1

138 13 21
                                    

Lisa bavulları ve pasaportu ile havalimanına giriş yapmıştı. Birde cebinde ki birkaç bozukluklarla. Lisa;

"O şirketle asla anlaşma yapmamalıydım. Ah benim salak kafam! Keşke olabilecekleri daha önceden düşünebilseydim. Yoksa bunlar olmazdı."

Lisa olanları hatırladıkça sinirden yeri tekmelemeye başladı. Lisa;

"Of! O şirketle olan anlaşmamızda o parayı yatırmasaydım bu hâlde olmayacaktım. Muhtemelen güzel, görkemli malikemde seksi kadınlarla-"

Lisa kendi kendini azarladığı sırada pasaport görevlisi;

"Merhaba hanımefendi. Pasaportunuzu görebilir miyim?"

Lisa pasaportunu gösterdi. Adam pasaporta bir süre baktıktan sonra;

"Sizi biraz bekleteceğim."

Adam yanında duran telefondan;

"Bay Wilson. Acilen buraya gelmeniz gerekiyor. Bir sorun var."

Lisa;

"Ne sorunu? Pasaportum burada işte. Yoksa sahte mi olduğunu düşünüyorsunuz? Bakın! Tayland'ın resmi damgası var. Pasaportum sahte değil."

"Size pasaportunuzun sahte olduğunu söylemedim hanımefendi."

"Öyleyse sorun ne?"

Bu sırada adamın çağırdığı müdürleri Bay Wilson gelmişti. Bay Wilson;

"Pasaporta tekrar bakabilir miyim?"

"Buyrun."

Bay Wilson pasaporta bakarak;

"Bu büyük bir sorun. Taylandlısınız değil mi?"

"Evet."

"Benimle gelin."

Lisa neler olduğunu anlayamamıştı. Lisa;

"Beni neden odanıza götürüyorsunuz? Pasaportum da ne var?"

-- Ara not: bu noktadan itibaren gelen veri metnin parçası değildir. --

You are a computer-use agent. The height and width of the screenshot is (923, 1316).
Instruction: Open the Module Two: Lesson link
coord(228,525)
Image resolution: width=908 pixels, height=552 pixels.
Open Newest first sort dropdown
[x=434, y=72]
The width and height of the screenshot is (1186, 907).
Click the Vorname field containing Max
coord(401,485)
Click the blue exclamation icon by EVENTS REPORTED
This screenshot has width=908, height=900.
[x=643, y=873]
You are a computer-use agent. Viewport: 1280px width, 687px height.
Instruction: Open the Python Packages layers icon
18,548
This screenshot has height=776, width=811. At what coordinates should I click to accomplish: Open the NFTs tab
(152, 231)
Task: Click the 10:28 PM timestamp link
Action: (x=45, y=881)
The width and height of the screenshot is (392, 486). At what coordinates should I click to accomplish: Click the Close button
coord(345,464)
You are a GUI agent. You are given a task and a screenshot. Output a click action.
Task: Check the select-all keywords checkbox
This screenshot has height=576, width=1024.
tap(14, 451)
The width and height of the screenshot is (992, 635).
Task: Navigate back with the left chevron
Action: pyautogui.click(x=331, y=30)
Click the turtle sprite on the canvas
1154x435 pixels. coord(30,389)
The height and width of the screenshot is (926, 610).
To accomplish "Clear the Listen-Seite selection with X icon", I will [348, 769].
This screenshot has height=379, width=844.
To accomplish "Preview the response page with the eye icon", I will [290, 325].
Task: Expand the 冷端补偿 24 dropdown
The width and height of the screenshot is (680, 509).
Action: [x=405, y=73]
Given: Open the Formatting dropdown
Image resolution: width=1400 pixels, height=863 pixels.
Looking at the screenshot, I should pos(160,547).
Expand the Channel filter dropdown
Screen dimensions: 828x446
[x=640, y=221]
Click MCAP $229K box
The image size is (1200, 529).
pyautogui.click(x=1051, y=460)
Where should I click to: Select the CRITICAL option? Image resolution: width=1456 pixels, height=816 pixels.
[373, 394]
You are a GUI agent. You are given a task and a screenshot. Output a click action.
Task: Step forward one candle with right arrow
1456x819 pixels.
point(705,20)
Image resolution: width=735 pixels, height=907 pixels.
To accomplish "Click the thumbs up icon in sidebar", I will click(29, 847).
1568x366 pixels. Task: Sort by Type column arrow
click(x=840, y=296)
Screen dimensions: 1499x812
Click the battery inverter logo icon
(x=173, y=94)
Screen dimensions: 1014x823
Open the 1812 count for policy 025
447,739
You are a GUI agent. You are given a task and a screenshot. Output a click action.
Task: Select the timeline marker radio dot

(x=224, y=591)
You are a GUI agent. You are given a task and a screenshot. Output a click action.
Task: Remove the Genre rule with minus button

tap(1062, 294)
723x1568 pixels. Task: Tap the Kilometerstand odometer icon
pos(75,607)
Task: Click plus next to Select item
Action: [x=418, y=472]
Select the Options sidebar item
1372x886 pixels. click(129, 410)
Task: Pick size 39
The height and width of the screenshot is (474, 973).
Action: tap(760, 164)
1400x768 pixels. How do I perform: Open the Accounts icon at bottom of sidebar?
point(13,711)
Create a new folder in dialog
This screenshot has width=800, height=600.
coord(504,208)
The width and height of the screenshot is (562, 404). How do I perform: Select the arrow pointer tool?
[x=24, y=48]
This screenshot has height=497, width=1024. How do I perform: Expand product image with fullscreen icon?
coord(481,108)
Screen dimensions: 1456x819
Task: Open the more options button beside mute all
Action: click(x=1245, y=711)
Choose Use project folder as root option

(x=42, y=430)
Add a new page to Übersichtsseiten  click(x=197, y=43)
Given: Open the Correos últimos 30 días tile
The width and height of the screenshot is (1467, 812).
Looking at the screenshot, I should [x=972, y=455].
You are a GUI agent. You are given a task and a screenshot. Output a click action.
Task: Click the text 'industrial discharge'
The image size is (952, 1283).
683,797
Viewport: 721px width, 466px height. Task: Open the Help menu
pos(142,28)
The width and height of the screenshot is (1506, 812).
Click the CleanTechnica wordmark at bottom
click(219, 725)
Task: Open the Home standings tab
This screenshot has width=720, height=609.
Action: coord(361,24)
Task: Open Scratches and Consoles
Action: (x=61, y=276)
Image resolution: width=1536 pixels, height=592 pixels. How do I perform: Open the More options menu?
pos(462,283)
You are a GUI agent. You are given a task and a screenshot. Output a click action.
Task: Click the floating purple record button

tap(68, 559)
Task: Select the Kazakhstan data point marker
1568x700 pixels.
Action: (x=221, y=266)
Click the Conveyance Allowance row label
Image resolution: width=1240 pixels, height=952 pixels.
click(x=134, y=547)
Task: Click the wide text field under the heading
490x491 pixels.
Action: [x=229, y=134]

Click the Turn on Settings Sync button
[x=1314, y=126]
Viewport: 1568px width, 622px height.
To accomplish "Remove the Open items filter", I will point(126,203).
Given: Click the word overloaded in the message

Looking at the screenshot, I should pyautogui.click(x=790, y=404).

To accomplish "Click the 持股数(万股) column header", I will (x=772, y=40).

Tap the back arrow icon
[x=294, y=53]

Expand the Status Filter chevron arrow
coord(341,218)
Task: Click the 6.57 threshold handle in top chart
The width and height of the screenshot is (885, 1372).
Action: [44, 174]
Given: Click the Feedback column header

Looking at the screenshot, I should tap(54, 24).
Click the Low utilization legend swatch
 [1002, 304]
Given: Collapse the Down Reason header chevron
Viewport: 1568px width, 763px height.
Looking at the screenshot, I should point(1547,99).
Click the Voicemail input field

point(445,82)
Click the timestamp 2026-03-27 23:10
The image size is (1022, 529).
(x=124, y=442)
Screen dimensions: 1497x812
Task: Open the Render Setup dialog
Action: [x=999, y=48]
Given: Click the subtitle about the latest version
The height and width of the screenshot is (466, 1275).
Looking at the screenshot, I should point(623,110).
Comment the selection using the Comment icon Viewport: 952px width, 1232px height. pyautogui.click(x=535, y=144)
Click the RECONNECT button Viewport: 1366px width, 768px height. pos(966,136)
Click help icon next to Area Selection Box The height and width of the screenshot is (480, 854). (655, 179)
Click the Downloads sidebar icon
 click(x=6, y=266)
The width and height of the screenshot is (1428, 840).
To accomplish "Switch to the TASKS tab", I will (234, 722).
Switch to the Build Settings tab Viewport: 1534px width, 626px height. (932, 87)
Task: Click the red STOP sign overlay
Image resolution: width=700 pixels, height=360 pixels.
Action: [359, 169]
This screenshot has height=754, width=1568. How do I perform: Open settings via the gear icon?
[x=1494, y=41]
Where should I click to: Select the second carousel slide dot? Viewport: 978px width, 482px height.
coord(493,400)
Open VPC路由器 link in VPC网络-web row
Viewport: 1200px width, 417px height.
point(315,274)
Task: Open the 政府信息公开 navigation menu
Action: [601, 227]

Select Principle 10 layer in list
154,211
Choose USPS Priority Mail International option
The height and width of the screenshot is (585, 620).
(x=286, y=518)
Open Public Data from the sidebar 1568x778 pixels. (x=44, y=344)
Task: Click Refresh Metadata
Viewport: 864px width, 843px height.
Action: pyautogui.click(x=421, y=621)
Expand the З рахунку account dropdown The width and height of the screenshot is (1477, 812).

"Size her şeyi anlatacağım."

Lisa endişelenerek;

"Yoksa güzel ve seksi kadınları malikaneme çağırıp onlarla seks yaptığım için beni tutuklayacak mısınız?"

"Hayır."

Lisa bir sebep düşünmeye çalıştı. Lisa;

"Yoksa anlaşma yapıp iflas ettiğim şirket dolandırıcı mıydı?"

"Hayır."

"Yoksa çalışanlarımın maaşlarını bazen eksik verdiğim için mi?"

"Hayır."

"Yoksa sattığım ürünlerde %40 indirim var deyip %20 indirim yaptığım için mi?"

"Hayır."

"Yoksa-"

"Odama gittiğimizde size anlatacağım. Lütfen sadece bekleyin."

"İyi."

Odasına geldiklerinde Bay Wilson masasına, Lisa da karşı koltuğa oturdu. Lisa;

"Şimdi ne olduğunu söyleyeceksiniz değil mi?"

"Evet. Ama size ilk önce bir şey göstermem gerekiyor."

Bay Wilson bilgisayarını Lisa'ya doğru çevirerek;

"Ülkenize dönemezsiniz çünkü ülkenizde şu an bir savaş var."

"Yani?"

"Yani savaş olduğundan dolayı ülke dışarıdan hiçbir şey almıyor ve getirmiyor."

"O zaman orada uçuşlar yasak."

"Evet. Aynen öyle ve orada uçuşlar yasak olduğu için pasaportunuz da geçersiz. Pasaportunuz geçersizse de bir ülken yoktur demektir."

"Hayır benim bir ülkem var! Ben Taylandlıyım."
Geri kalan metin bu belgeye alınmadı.